General Motors LLC-Jeremie Dernotte, Paul M. Najt, Russell P. Durrett
  • Technical Paper
  • 2020-01-0795
To be published on 2020-04-14 by SAE International in United States
This article presents experimental results obtained with a disruptive engine platform, designed to maximize the engine efficiency through a synergetic implementation of downsizing, high compression-ratio, and importantly exhaust-heat energy recovery in conjunction with advanced lean/dilute low-temperature type combustion. The engine architecture is a supercharged high-power output, 1.1-liter engine with two-firing cylinders and a high compression ratio of 13.5: 1. The integrated exhaust heat recovery system is an additional, larger displacement, non-fueled cylinder into which the exhaust gas from the two firing cylinders is alternately transferred to be further expanded.The main goal of this work is to implement in this engine, advanced lean/dilute low-temperature combustion for low-NOx and high efficiency operation, and to address the transition between the different operating modes.

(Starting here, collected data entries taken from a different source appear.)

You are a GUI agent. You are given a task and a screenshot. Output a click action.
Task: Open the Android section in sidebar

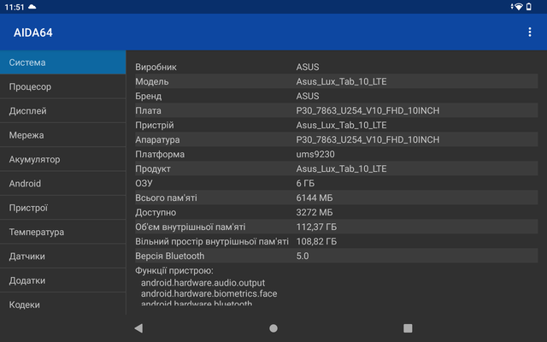pyautogui.click(x=62, y=184)
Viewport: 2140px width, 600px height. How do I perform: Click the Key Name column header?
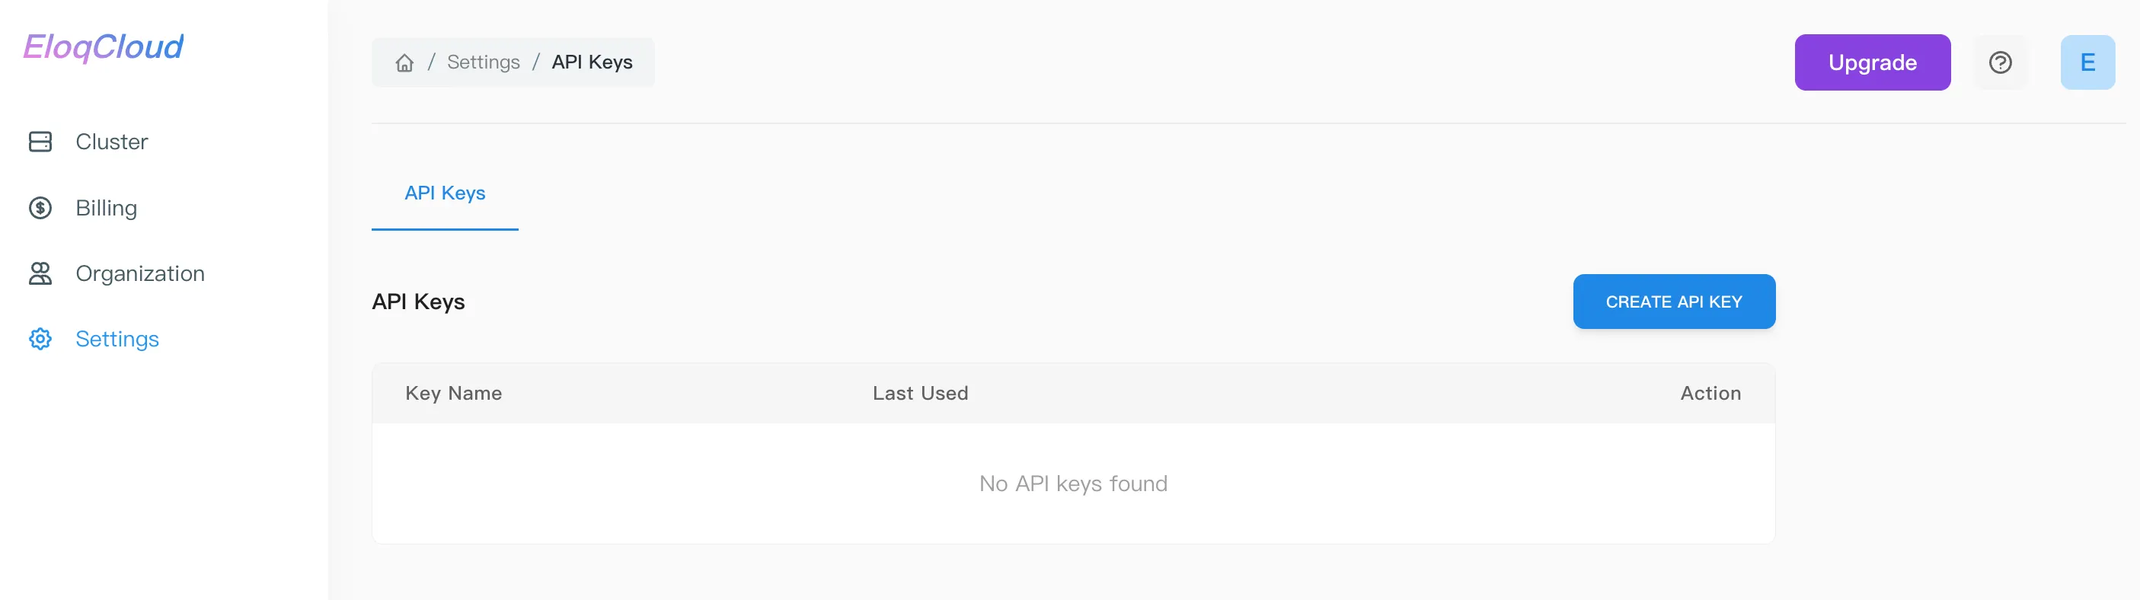tap(454, 393)
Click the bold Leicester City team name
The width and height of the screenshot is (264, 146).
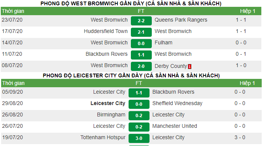tap(108, 104)
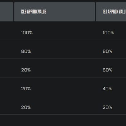The image size is (126, 126).
Task: Select the 60% value in the 13.1 column
Action: pyautogui.click(x=108, y=70)
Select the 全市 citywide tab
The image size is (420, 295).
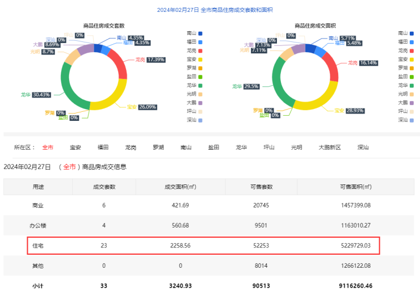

Those include well-mixed charge compression-ignition at low-load, and a mixed-mode combustion at higher loads, before transitioning to boosted homogenous and stochiometric spark-ignited combustion. Here, the mixed-mode combustion strategy is composed of a deflagration of a stratified mixture created by a late direct injection, then triggering a controlled autoignition of the surrounding gas, improving the robustness…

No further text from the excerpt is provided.